Lab Two: Image Enhancement and Information Extraction


Introduction

In this lab we will learn basic information extraction and image enhancement. We will start with some background discussion on these digital image processing techniques and then walk through some examples within Imagine. 

Background

Information extraction

Information extraction is simply gathering information from the image data. Some simple examples are finding the distance between two points on the image, the area of a particular stand, or the observed near infrared reflectance value for a certain pixel (as you did with the inquire cursor tool in lab 1).

Image Enhancment

Image enhancement is manipulating the image data to create products that are either more visually informative or more appropriate for further image processing. One type of image enhancement with which you are already familiar from the first lab is image reduction and magnification. This is a simple example but makes the point of how you can gather different information from the same image by simply zooming in and out of an image. In this lab we will introduce more advanced image enhancements. The basic idea it to use either global statistics (those from the entire image) or neighborhood statistics (those from a smaller number of pixels) to modify or adjust each pixel's value. Note that after image enhancments are performed, you no longer have the same digital numbers (or 'z' values) for the bands. We will explain this in the lecture and lab introduction.

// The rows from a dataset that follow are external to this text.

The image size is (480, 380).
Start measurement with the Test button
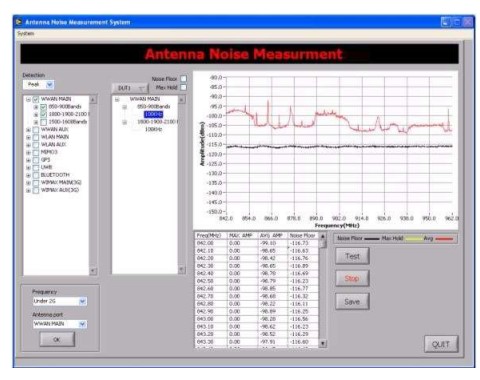coord(352,256)
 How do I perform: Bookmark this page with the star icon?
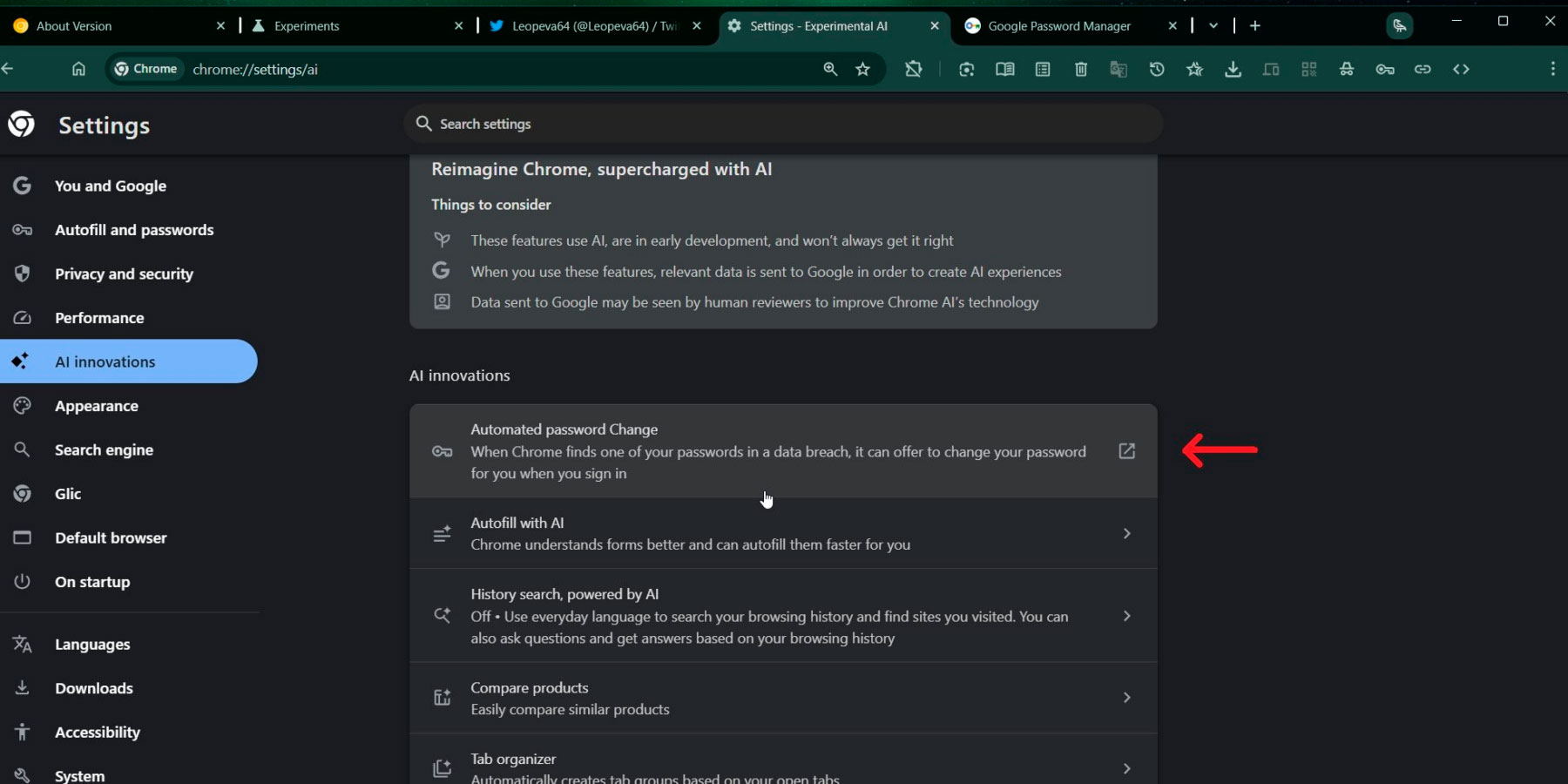(862, 69)
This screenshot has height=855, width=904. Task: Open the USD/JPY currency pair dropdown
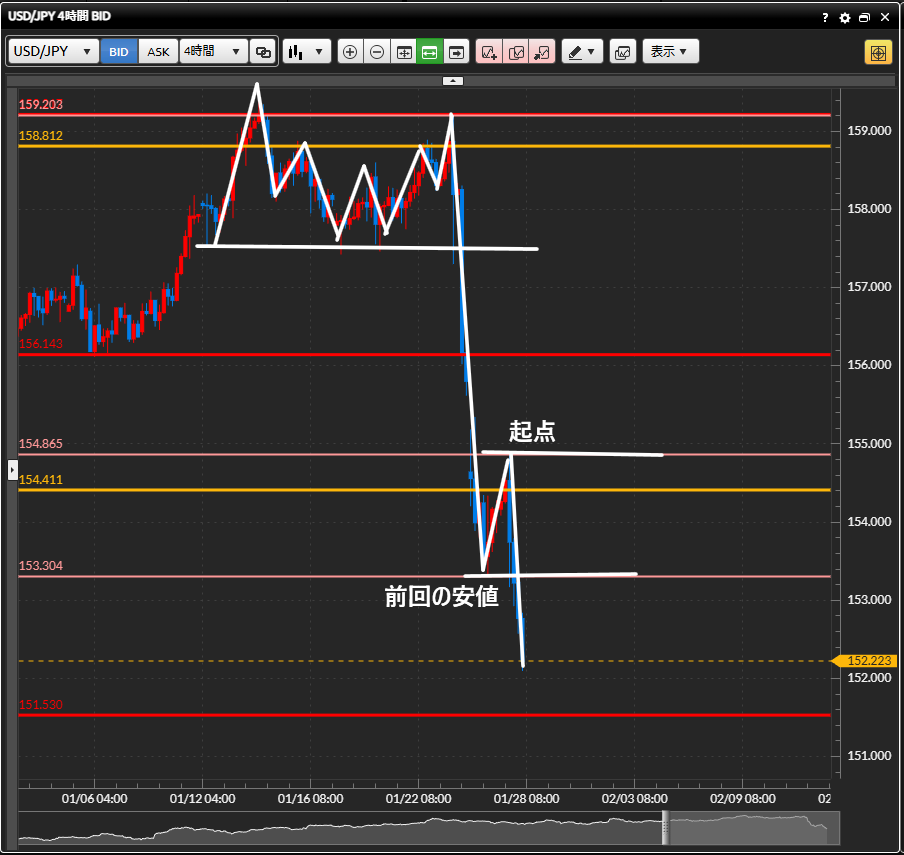[x=54, y=51]
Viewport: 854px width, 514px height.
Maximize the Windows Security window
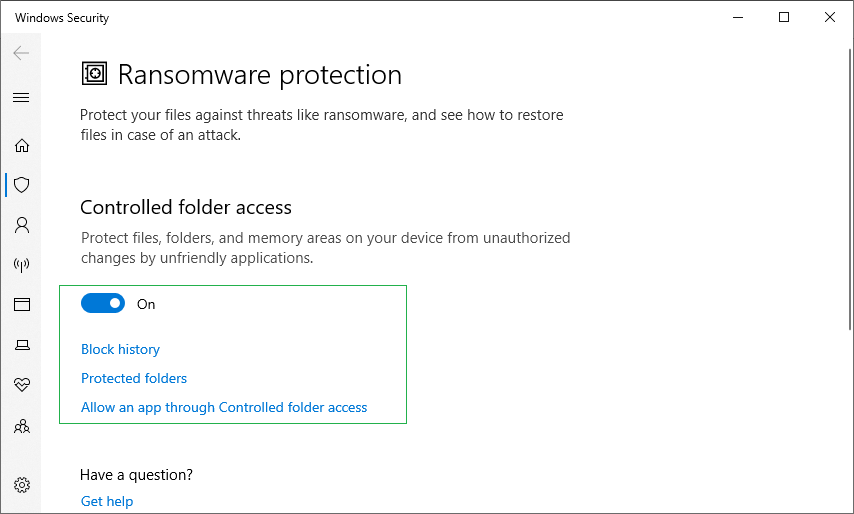pyautogui.click(x=784, y=17)
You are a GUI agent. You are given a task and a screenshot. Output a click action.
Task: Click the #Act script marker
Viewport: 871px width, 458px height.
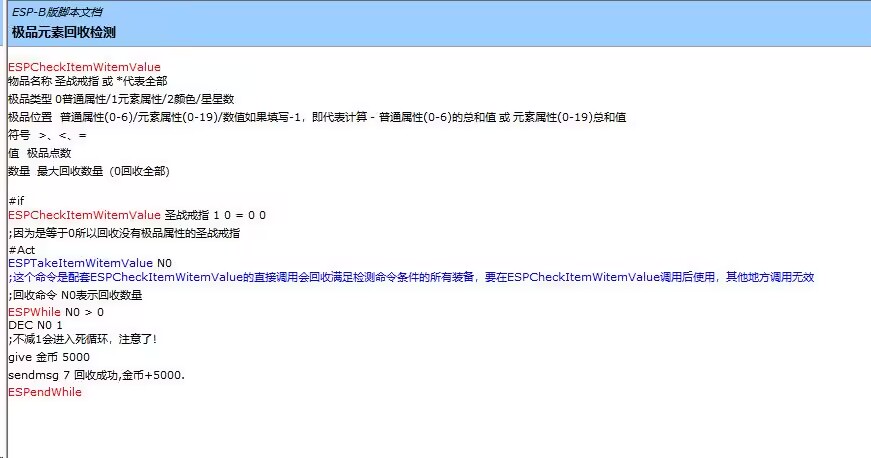point(21,250)
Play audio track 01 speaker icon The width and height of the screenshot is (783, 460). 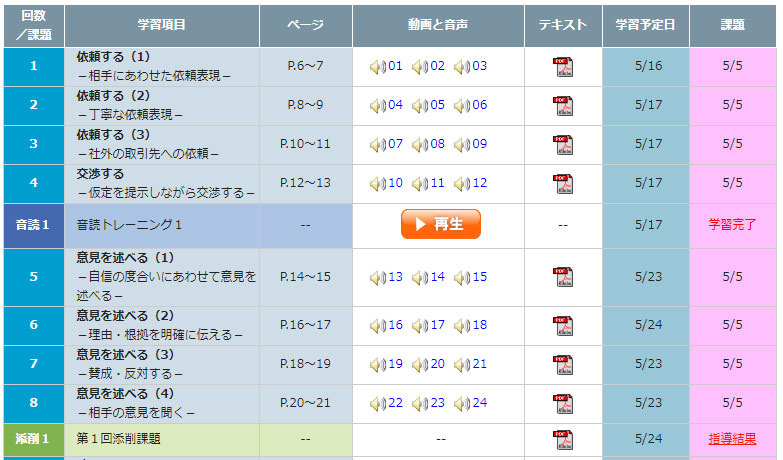376,67
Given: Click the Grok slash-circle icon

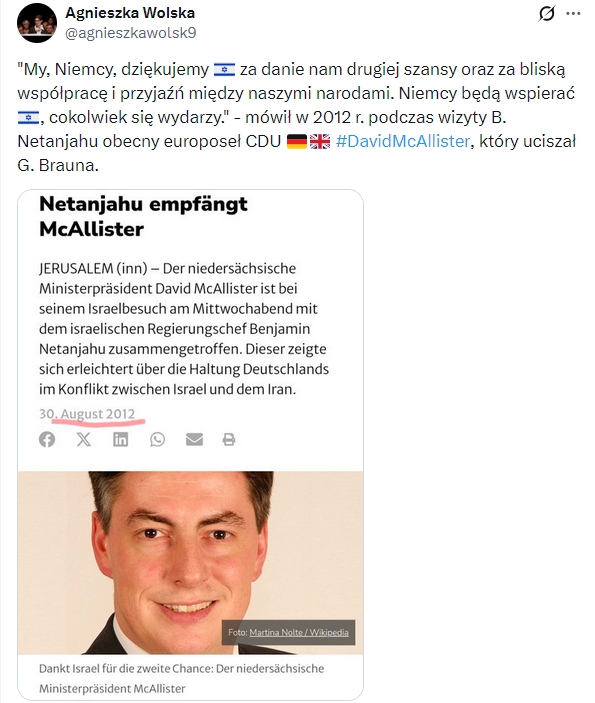Looking at the screenshot, I should [x=547, y=13].
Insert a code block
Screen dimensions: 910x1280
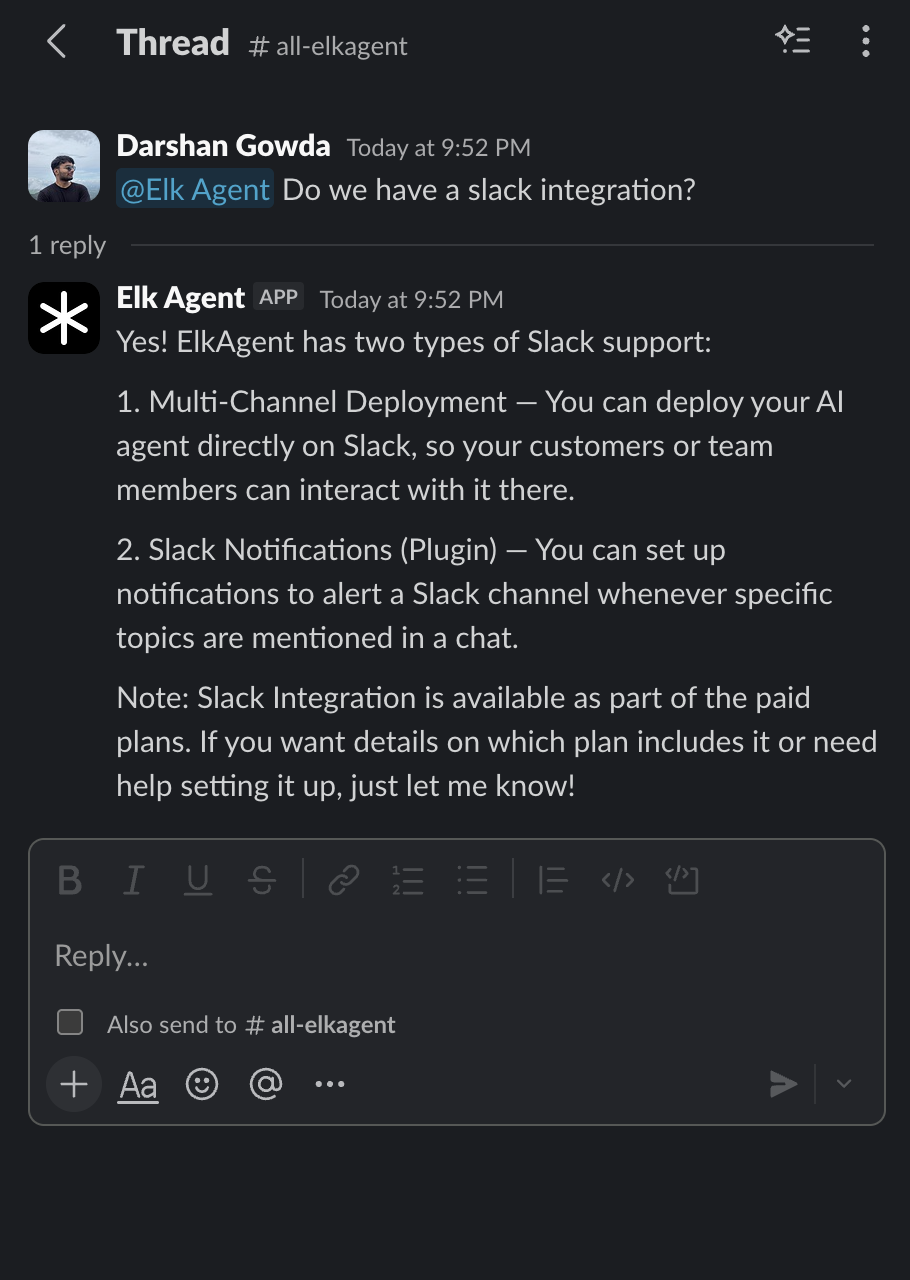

See Jensen (Chapter 7) for more information on image enhancement.


Some Examples using Imaging Software

Information extraction

Within a viewer open the tm_data/raleigh94_alb.img image. Zoom in on the airport area. Then from the viewer menu bar select Utility/Measure to open the measurement utility tool, which allows you to measure distance and bearing of lines, area and perimeter of polygons or boxes, and other information. This tool can be used to interactively gather specific information from the image. We will now get the length and bearing of the major runway at Raleigh/Durham Airport. From the Measurement Tool Menu, click on the length and angle tool button  and move the cursor to the image.

The left mouse button will start the line and double left-clicking will end the line. Start at one end of the runway by clicking the left button. Move the cursor to the end of the runway and double-click the left button. You should now see some information in the Measurement Tool window similar to this:

 

We have used the image to quickly determine the approximate length and direction of the runway. This tool can also be used to find the area of a lake, the distance between the airport and NC State, and other information. Of course, this information is not survey quality but does allow the user to quickly get information from a geocoded image.

Image Enhancement

Imagine divides image enhancement into three categories:

  1. Spatial Enhancement,

  2. Radiometric Enhancement, and

  3. Spectral Enhancement.

Spatial enhancement techniques modify the value of a given pixel based on the values of surrounding pixels. Spatial enhancments are also referred to as local operators. Radiometric enhancement techniques modify pixel values based on the range and distribution of the histogram values for the entire image. Recall viewing the histograms in the first lab. Radiometric enhancements will result in modifications in the histogram with the intention of making the image more visibly informative or exploiting the maximum possible radiometric resolution. Spectral Enhancement techniques are mainly transforms that are used to aid in interpreting image data.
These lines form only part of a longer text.